Sonra Bunları Dile Getirdiğin Zaman, Yine de Akıllanmıyorlar Biliyor musunuz? Akıllanmak Şöyle Dursun, Ne Yapıyorlar; “Elbette Kaynak Önemli” veyâ “Allah Kur’an’da Aklınızı Hiç mi Kullanmazsınız Diyor” Falân Filân Fulun Diye Muhalefete Tam Gaz Devam! Yani Fren de Yok Elindeki Adamda, Çözümsüz Vakalar Aslında Dokunmamak ve Kendilerini Acılarıyla Baş Başa Bırakmak Gerek Ama Rahat da Duramıyorlar.
Kardeşim, Aklını Başına Topla! Aklın Alıyor Diye İnanır veyâ Aklın Almıyor Diye Reddedersen Aklına Tapmış Olursun, ANLA! Evvelce Okumadın Diye Yeni Gördüğün Yeni İşittiğin Bilgiden Yüz Çeviriyorsan, Tâ İlk Okuyup Öğrenmeye Başladığın Güne Git ve O Gün İtibârıyla Başla Her Yeni Bilgiden Yüz Çevirmeye! Yanı Sıra İşlerin Zâhirini Öğren ve Şeriatın Zâhire Göre Amel Et Lâkin Bâtınını ve Bâtını ile Birlikte Esâsen Bâtın Ulemâsını Yok Sayma!

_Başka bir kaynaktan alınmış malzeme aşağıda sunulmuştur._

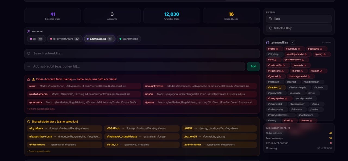Expand the +7 more shared mods list
Screen dimensions: 348x161
pos(39,151)
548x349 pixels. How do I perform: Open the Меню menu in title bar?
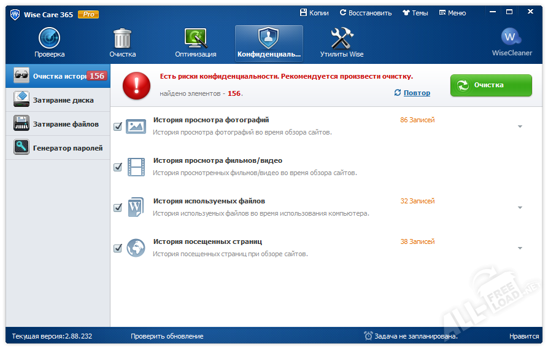(452, 13)
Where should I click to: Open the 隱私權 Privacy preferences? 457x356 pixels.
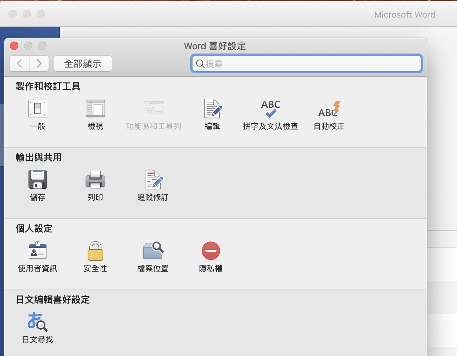(x=211, y=251)
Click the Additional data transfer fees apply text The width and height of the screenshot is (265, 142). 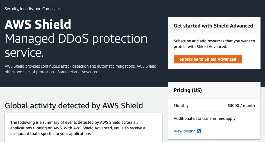pos(205,118)
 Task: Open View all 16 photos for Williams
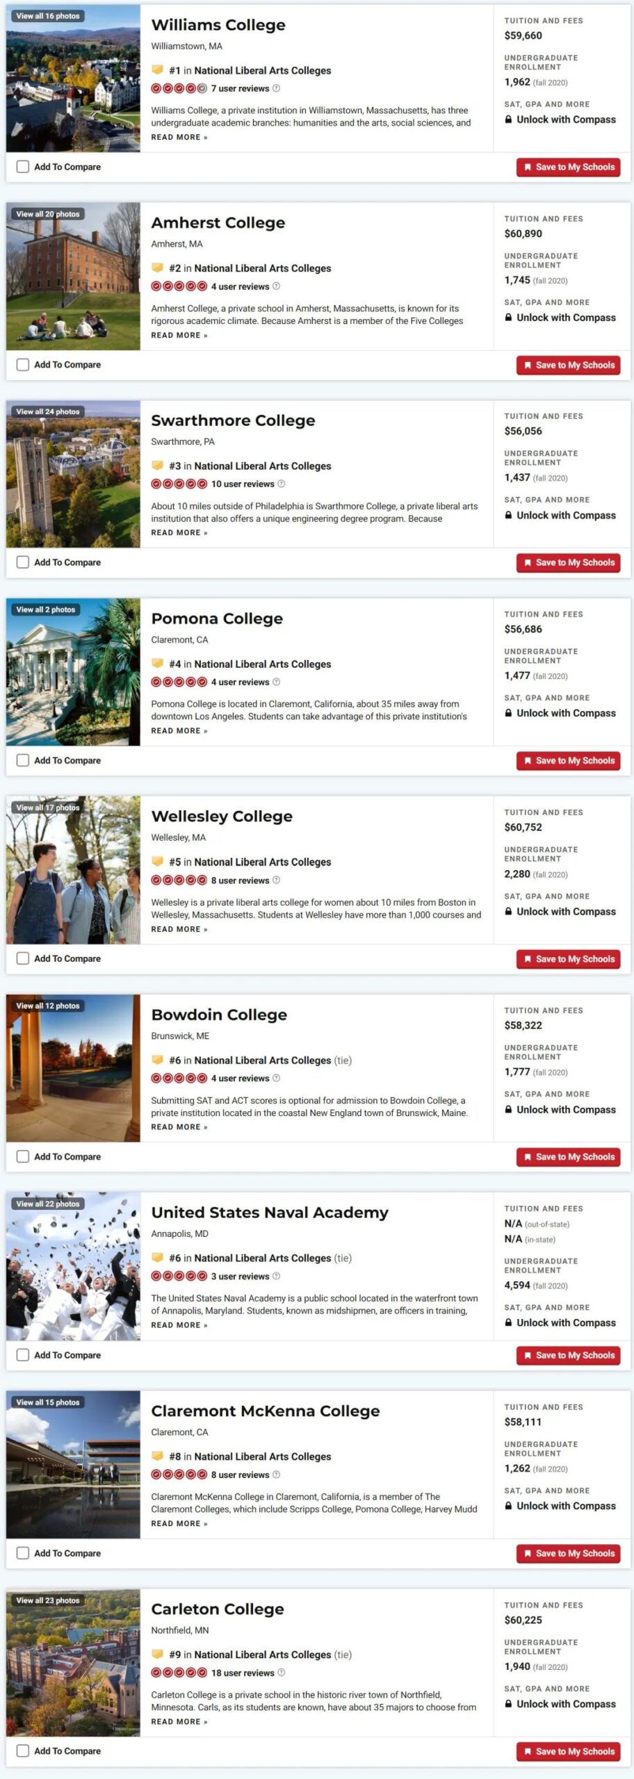48,16
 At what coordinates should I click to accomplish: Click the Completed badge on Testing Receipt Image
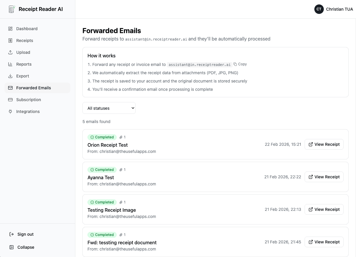tap(102, 202)
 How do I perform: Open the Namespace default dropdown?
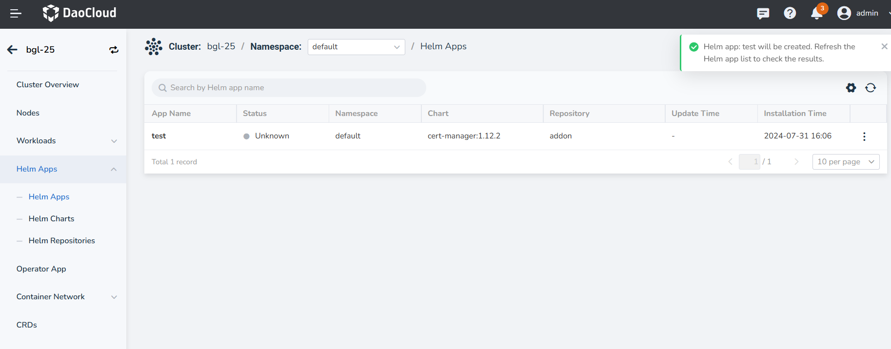(x=356, y=47)
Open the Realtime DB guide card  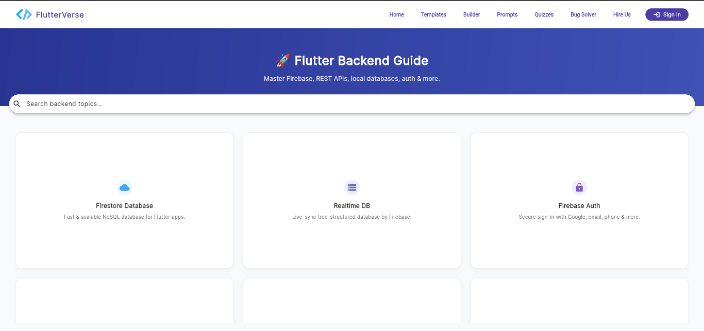pos(351,200)
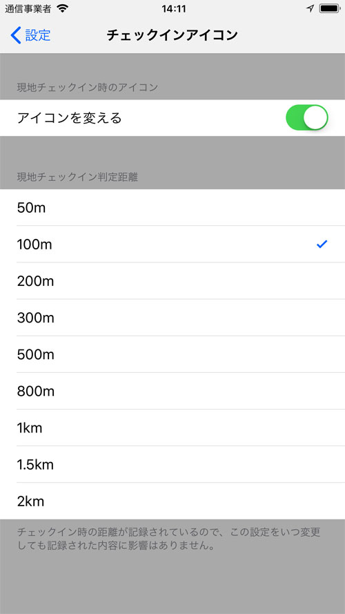
Task: Tap the アイコンを変える label text
Action: point(69,118)
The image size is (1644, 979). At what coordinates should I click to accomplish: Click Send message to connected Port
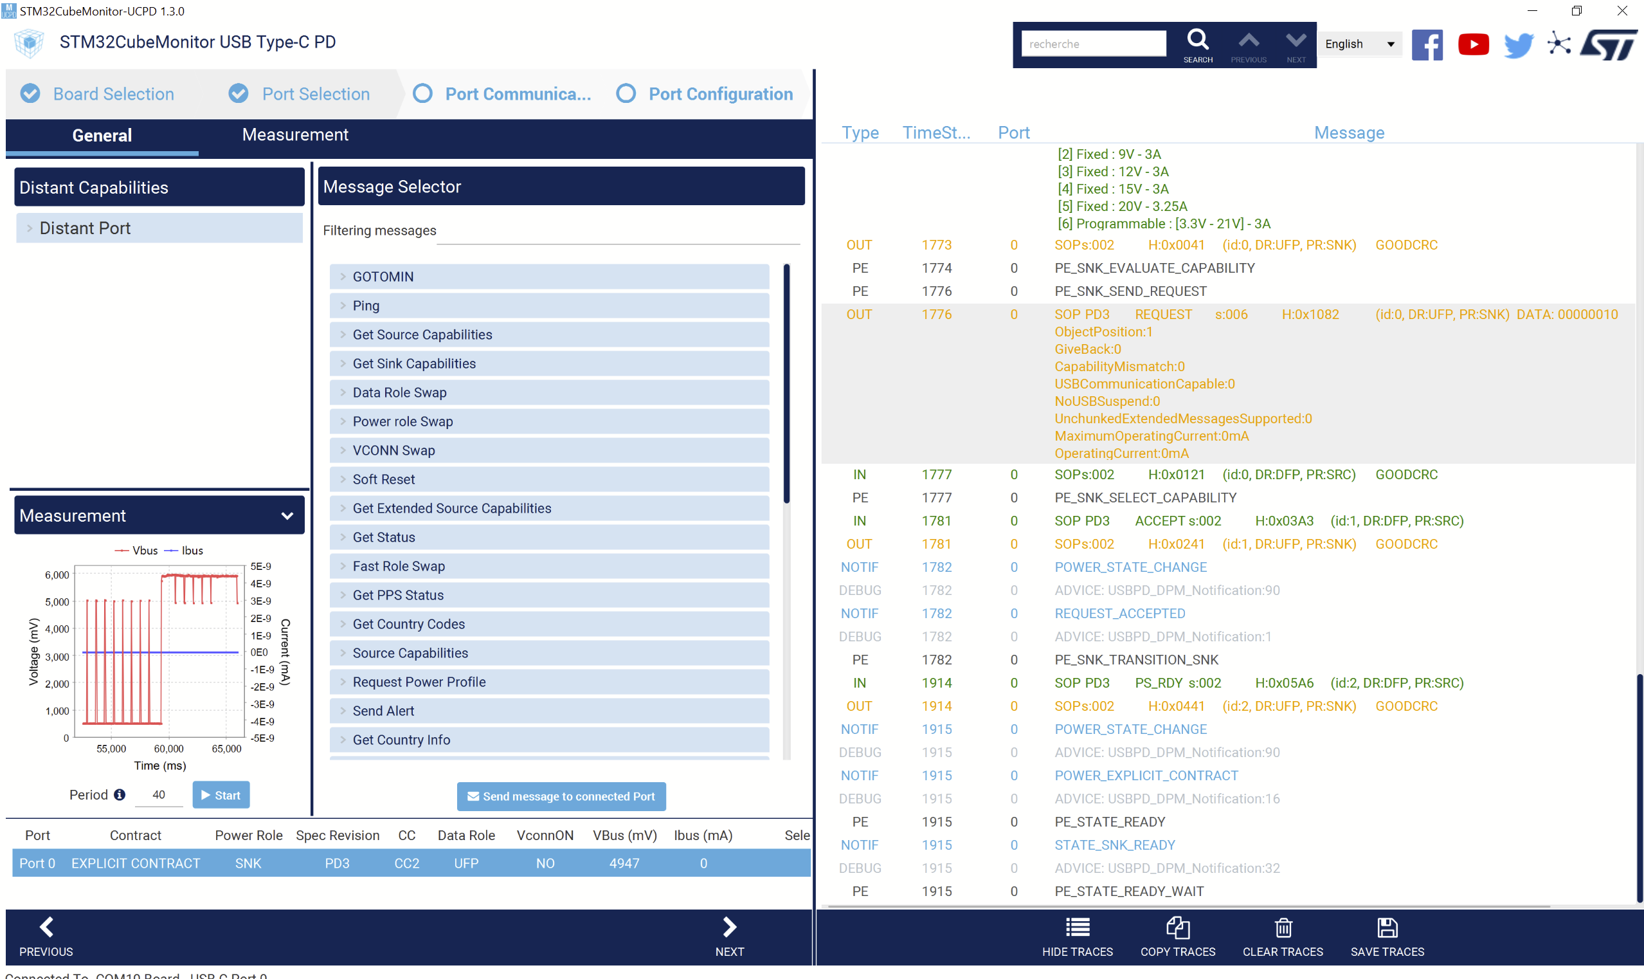(x=561, y=796)
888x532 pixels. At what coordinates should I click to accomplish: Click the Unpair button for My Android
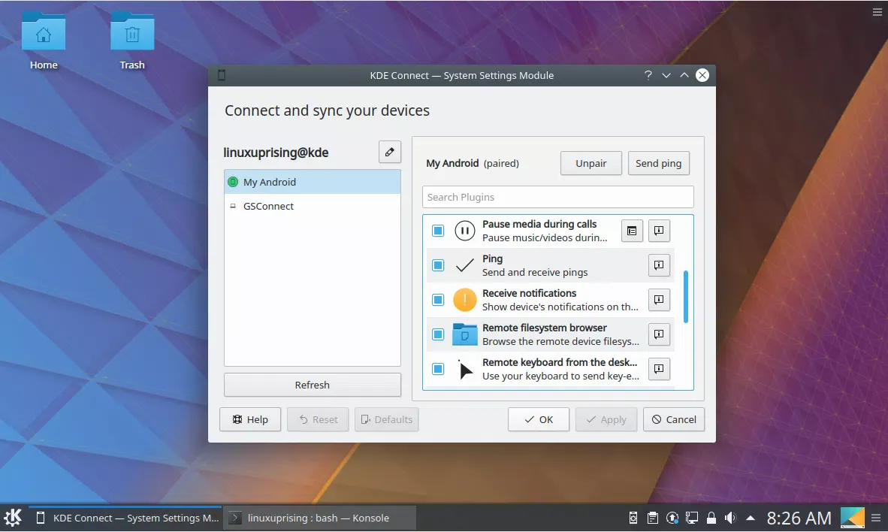tap(590, 163)
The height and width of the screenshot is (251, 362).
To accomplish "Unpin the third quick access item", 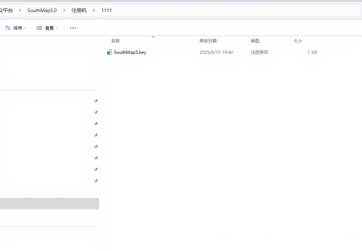I will point(96,124).
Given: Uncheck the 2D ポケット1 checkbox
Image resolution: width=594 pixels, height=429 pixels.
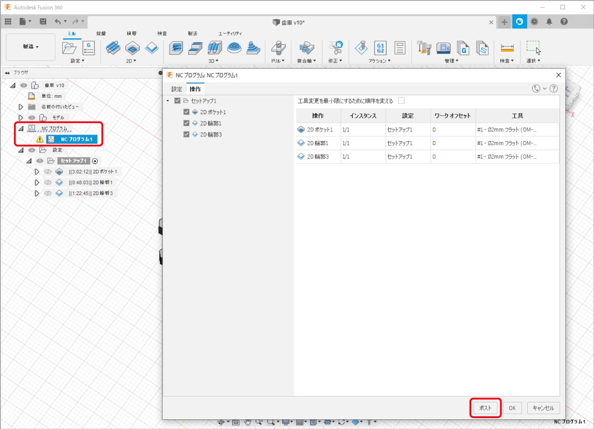Looking at the screenshot, I should pyautogui.click(x=186, y=112).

Allah Aşkı İçin Dinleyin Hele!
Farz-ı Misâl Bursevî Hazretleri Olsun, Bistâmî Hazretleri Olsun, Sevrî Hazretleri Olsun, Sekatî, Şa’rânî, Süyûti, Erzurumî, Acîbe, Beydavî, Nişâncızâde, Kazvinî, Gazâlî, Rabbânî, Semerkandî, Taberî, Gümüşhânevî, Pezdevî, Birgivî, Demirî, Geylâni, Rufaî, İsfahânî, Arabî, Mâtüridî, Heytemî, Hirevî, Kastalânî, Taşköprülüzâde, Nakşibendî, Rebhâmî, Alizâde, Kadızâde, Rumî, Râzî, Ayıntabî, Münzirî ve Daha da Sayamayacağım Kadar, Yüzlerce, Yüz Binlerce Mübârek Zât Bir Şeye VAR Diyecek ve Süper Sivri Zekâlının Biri de Çıkıp YOK Diyecek?! Allah’a Yeminler Olsun, Hani Gâvurca Bir Laf Var Yâ “Trajikomik” Diye, Aynen de Öyle İşte! Değil Bunca Mübâreği Ulemâyı Evliyâyı Velî ve Allah Dostunu, Bunlardan Tek, Yalnız Bir Tek Tanesinin Var Dediğine Yok Demeyi Bile Ar Sayar, Hattâ Ateşe Düşmek Gibi Bilirim! Sen Kim Oluyorsun ve Kimlerle Boy Ölçüşüyorsun?!
Yazık Yazık, Yazık Sana! Haberin Yok ve Zoruna da Gidecek Belki Ama Söylemez isek Sözümüzü Tamamlamamış, Vâzifemizi Yapmamış Oluruz. Açık ve Net; ÇİĞNEYİP ÇİĞNEYİP TÜKÜRMÜŞLER SENİ!